Job: Can you transcribe every line of the data below, character for character, without changing anything?

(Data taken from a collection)
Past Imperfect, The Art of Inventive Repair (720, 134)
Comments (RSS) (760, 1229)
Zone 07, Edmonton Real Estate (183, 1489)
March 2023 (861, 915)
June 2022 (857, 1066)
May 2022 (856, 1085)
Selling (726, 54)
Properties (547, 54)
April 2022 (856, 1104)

Final answer:
Past Imperfect, The Art of Inventive Repair (720, 134)
Comments (RSS) (760, 1229)
Zone 07, Edmonton Real Estate (183, 1489)
March 2023 (861, 915)
June 2022 (857, 1066)
May 2022 (856, 1085)
Selling (726, 54)
Properties (547, 54)
April 2022 (856, 1104)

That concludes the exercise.